_ARBEITSAUFTRAG_
Gib aus dem Text zur Kritik am Zensus die Passage wortgetreu aus, beginnend mit „Wagner kritisierte zunächst, dass“ und weiter bis einschließlich „normale Internet erreichbar.“.

_EXTRAHIERTER TEXT_
· · · ·

Wagner kritisierte zunächst, dass er relativ spät von der Auszeichnung erfahren und die Laudatio auf den Zensus nur eine Stunde vor Beginn der Veranstaltung bekommen habe. Dies entspräche nicht den demokratischen Gepflogenheiten. Das vom Gesetzgeber nach EU-Vorgaben beschlossene Verfahren des Zensus sei eine kulturelle Leistung, die in einer Demokratie für mehr Verteilungsgerechtigkeit sorge. Zum Unmut des Publikums verglich Wagner den Zensus mit der allgemeinen Schulpflicht, die für die Grundausbildung des Bürgers zuständig ist. Überdies würden von den Statistikern nur wenige Variablen des Zensus in eine Datenbank kopiert, die dann über vier Jahre hinweg vollständig anonymisierte Daten zur Verfügung stelle. Diese Daten seien auf sicheren Computern gespeichert und nicht über das normale Internet erreichbar.

· · · ·

_ROHDATEN_

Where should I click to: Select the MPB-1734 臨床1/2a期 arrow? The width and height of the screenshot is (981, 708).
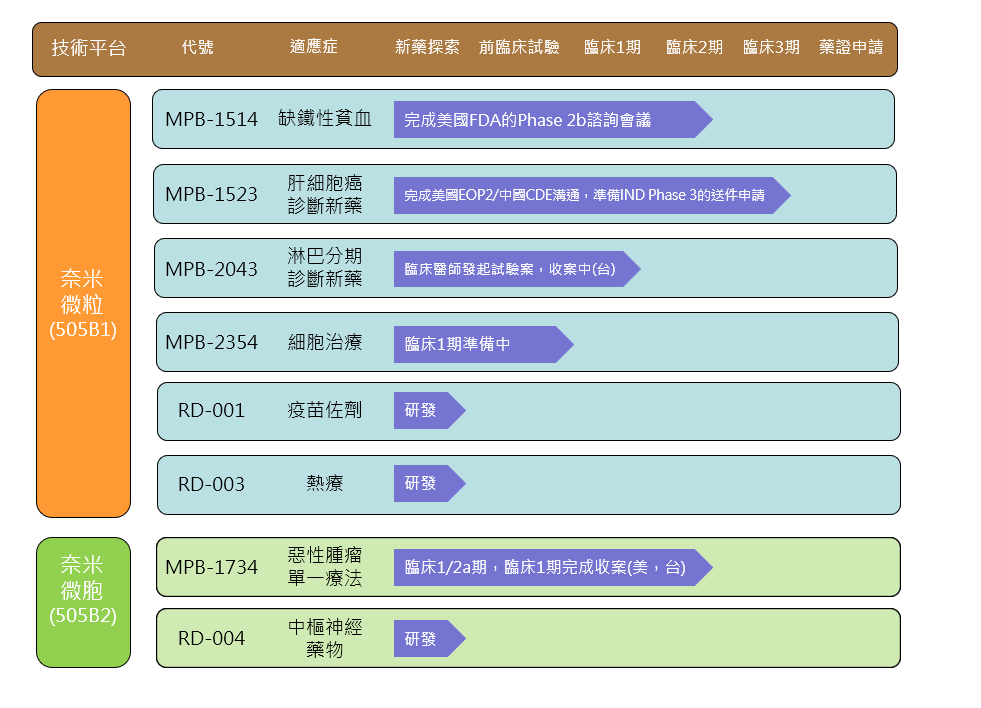click(550, 567)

· · · ·

_LÖSUNG DIESER AUFGABE_
Wagner kritisierte zunächst, dass er relativ spät von der Auszeichnung erfahren und die Laudatio auf den Zensus nur eine Stunde vor Beginn der Veranstaltung bekommen habe. Dies entspräche nicht den demokratischen Gepflogenheiten. Das vom Gesetzgeber nach EU-Vorgaben beschlossene Verfahren des Zensus sei eine kulturelle Leistung, die in einer Demokratie für mehr Verteilungsgerechtigkeit sorge. Zum Unmut des Publikums verglich Wagner den Zensus mit der allgemeinen Schulpflicht, die für die Grundausbildung des Bürgers zuständig ist. Überdies würden von den Statistikern nur wenige Variablen des Zensus in eine Datenbank kopiert, die dann über vier Jahre hinweg vollständig anonymisierte Daten zur Verfügung stelle. Diese Daten seien auf sicheren Computern gespeichert und nicht über das normale Internet erreichbar.